20 February 2020

Macrolides can be a risk in early pregnancy

O&G Women

Avoid prescribing macrolides to pregnant women, say UK researchers after they found the antibiotics were associated with an increased risk of significant birth defects, particularly cardiac defects.

The study is certainly going to cause some concern as to date macrolides such as erythromycin, clarithromycin and azithromycin are commonly prescribed here in Australia especially to patients who are allergic to penicillin. And given their category A pregnancy safety rating in this country, many GPs would not have thought twice about writing a script for any of these antibiotics for women who were or potentially were pregnant.

To be fair, there had been some suggestion in past that macrolides may have an effect on a baby in utero but this was generally in the realm of possible dysrhythmias and this was far from certain.

In this latest study, just published in the BMJ, researchers analysed data from those excellent UK databases. They looked at records from over 100,000 children born in the UK between 1990 and 2016, and compared outcomes of those whose mothers had been prescribed macrolides during pregnancy, those whose mothers had been prescribed penicillin during pregnancy and those prescribed neither.

The results, while not dramatic, were certainly significant.

“Macrolide prescribing during the first trimester was associated with an increased risk of any major malformation compared with penicillin (27.65 v 17.65 per 1000, adjusted risk ratio 1.55, 95% confidence interval 1.19 to 2.03) and specifically cardiovascular malformations (10.60 v 6.61 per 1000, 1.62, 1.05 to 2.51)”, the study authors wrote.

The increased cardiovascular risks were not observed in children of mothers whose macrolides were prescribed in later pregnancy (during the second to third trimester), but this makes sense given that the first trimester corresponds to the most critical period of organogenesis.

A major concern raised by the researchers was the fact that more than one third of women who took the macrolides in pregnancy (36%), took them very early in the pregnancy – the first four weeks, often a time when they might have been unaware they were even pregnant. This suggests GPs need to exercise caution when considering giving a script for a macrolide to any woman of child-bearing age.

Interestingly, the study also found macrolide prescribing at any stage throughout the pregnancy was associated with a slightly increased risk of genital malformations (5 v 3 per 1000). But that was it as far as increased risks were concerned, despite previous suggestions that the antibiotics might have some effect on neurodevelopment.

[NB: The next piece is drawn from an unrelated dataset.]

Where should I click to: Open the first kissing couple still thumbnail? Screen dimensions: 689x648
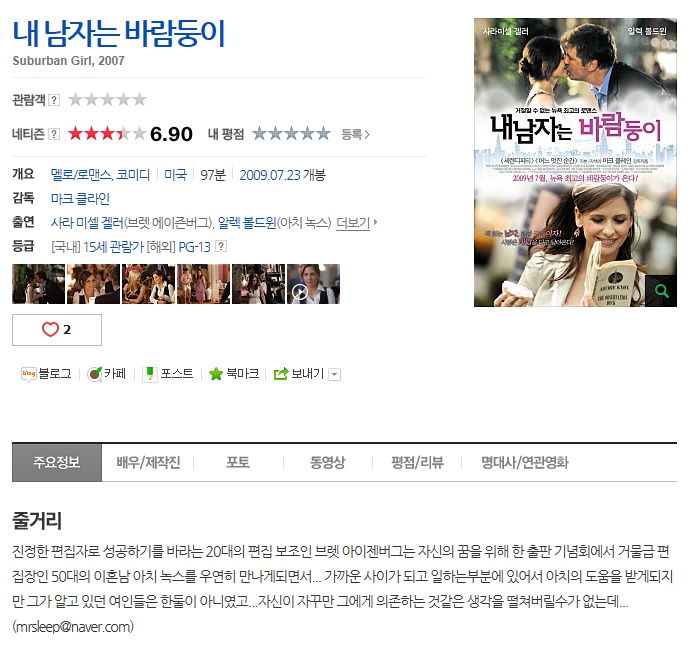click(x=38, y=284)
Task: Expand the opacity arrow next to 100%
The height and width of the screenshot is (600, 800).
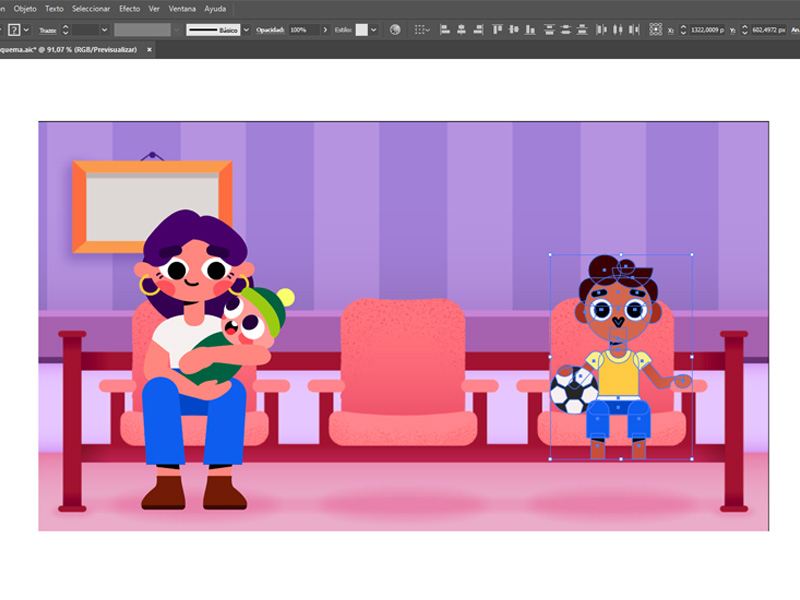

In the end the researchers are calling for an international consensus on who should be warned and how. Currently different countries are saying different things, and even though these findings are the result of an observational study and need confirmation, they are significant enough to warrant being acted upon.

“Drug safety leaflets should report that there is uncertainty about the safety of macrolides, including erythromycin, and recommend use of alternative antibiotics when feasible until further research is available,” they concluded.